Not because nothing is happening. Not because the vision died. Not because we disappeared.
But because after our exit from
@SwapwithBread, we made a decision - Since we're building again, we would build differently.
A lot of people see fintech or cross-border payments as just another startup category. Raise money, build an app, process transactions, push marketing, scale fast.
But the deeper we looked, the more we realized that Africa - and honestly, the world at large - does not just have a “payment problem.”
It has an infrastructure problem. A trust problem. A liquidity problem. A settlement problem. A compliance problem. A fragmented systems problem.
And most importantly, a “people are building too quickly without understanding the real problem” problem.
That realization changed everything for us.
So instead of rushing to launch “another payment/cross-border solution,” we slowed down intentionally.
For weeks now, we’ve been in rooms most people will never hear about. Quiet rooms. Long meetings. Hard conversations.
We’ve spent time speaking with bank CEOs, financial operators, payment veterans, regulators, treasury managers, infrastructure providers, founders, institutional players, and leaders across multiple industries - both within Africa and globally.
Not because we wanted validation. But because we wanted understanding.
We wanted to know: Why do most financial products in Africa eventually struggle? Why do settlement systems break under scale? Why does moving money across borders still feel harder than it should in 2026? Why are businesses still battling operational nightmares behind the scenes?
The more conversations we had, the more we realized something important:
The future winners in fintech will not just be the companies with the loudest marketing. They will be the companies that deeply understand infrastructure, regulation, liquidity movement, and operational realities.
That is the phase we are in right now with Loaf.
And honestly, it reminds me a lot of how Steve Jobs approached building.

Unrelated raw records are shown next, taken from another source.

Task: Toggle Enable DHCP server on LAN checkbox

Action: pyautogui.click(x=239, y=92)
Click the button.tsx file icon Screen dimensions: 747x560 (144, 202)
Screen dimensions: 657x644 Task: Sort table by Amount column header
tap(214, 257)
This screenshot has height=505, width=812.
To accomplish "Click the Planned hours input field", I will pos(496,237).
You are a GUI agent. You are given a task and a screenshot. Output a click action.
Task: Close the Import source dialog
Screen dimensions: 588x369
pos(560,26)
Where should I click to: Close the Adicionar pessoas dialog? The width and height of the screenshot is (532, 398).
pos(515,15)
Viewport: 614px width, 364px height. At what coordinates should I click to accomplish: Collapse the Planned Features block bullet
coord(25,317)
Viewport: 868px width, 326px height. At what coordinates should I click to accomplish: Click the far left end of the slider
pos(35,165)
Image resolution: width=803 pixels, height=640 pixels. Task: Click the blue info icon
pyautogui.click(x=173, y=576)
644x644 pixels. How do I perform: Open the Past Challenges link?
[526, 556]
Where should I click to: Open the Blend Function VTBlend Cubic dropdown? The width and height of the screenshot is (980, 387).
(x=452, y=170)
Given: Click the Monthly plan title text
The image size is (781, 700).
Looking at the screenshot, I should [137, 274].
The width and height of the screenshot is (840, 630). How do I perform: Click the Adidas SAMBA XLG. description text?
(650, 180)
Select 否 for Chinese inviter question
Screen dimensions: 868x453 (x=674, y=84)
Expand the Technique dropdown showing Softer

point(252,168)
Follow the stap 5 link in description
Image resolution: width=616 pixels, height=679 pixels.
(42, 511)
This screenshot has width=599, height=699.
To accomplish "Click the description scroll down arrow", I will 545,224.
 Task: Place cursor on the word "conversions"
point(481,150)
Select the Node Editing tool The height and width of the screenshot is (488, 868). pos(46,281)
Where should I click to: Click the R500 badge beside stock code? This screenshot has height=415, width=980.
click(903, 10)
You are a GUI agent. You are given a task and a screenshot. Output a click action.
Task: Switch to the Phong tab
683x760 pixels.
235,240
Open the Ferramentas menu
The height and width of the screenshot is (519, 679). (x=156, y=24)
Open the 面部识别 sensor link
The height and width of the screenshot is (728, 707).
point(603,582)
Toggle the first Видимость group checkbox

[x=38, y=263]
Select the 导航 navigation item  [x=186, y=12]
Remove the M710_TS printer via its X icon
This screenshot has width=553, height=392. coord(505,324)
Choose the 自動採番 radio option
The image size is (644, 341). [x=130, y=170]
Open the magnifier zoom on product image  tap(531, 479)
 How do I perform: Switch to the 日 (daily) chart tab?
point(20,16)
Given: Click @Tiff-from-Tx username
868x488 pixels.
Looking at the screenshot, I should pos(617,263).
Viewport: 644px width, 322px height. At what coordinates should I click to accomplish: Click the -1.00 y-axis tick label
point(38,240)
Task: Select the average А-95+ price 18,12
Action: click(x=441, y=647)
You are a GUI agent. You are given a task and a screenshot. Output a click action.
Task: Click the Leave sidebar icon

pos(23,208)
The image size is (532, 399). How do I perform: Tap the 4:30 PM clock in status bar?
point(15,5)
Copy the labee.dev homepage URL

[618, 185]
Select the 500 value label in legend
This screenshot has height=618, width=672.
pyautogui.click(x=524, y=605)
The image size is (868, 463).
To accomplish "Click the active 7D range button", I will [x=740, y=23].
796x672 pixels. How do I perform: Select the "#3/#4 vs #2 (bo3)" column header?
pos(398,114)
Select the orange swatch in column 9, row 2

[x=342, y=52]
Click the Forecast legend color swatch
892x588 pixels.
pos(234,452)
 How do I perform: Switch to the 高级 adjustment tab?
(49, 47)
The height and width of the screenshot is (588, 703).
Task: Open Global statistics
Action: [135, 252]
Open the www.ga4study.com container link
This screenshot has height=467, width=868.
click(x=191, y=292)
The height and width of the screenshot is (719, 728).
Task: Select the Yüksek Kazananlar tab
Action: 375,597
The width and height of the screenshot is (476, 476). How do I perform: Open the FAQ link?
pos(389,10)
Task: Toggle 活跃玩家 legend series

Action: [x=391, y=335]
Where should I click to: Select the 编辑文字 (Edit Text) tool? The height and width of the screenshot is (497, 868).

You don’t just wake up and build meaningful systems. You study. You observe. You listen. You understand where the world is going before you attempt to design for it.
If we must build, then let us build from an informed place.
Let us build more than an app. More than a platform. More than another startup.
Let us build infrastructure. Something solid. Something that can truly stand the test of time.
Right now, we are currently in talks with one of the biggest financial operators in Africa, and the conversation is already reaching its boiling point.
What started as simple discussions has evolved into very serious strategic conversations around infrastructure, expansion, scale, and the future of financial access.
At the same time, we’ve honestly been overwhelmed - in a good way - by the number of people, institutions, founders, operators, and industry leaders reaching out to us daily.
And despite how demanding this phase has become, we are still intentionally creating time to listen to everyone reaching out to us.
So if you’ve wondered why we’ve been quieter on the TL lately, understand this:
Our silence is not a lack of progress.
It is a season of depth. A season of learning. A season dedicated to building what truly matters.
We are not in a rush to impress the internet. We are focused on building something that will matter long after the noise fades.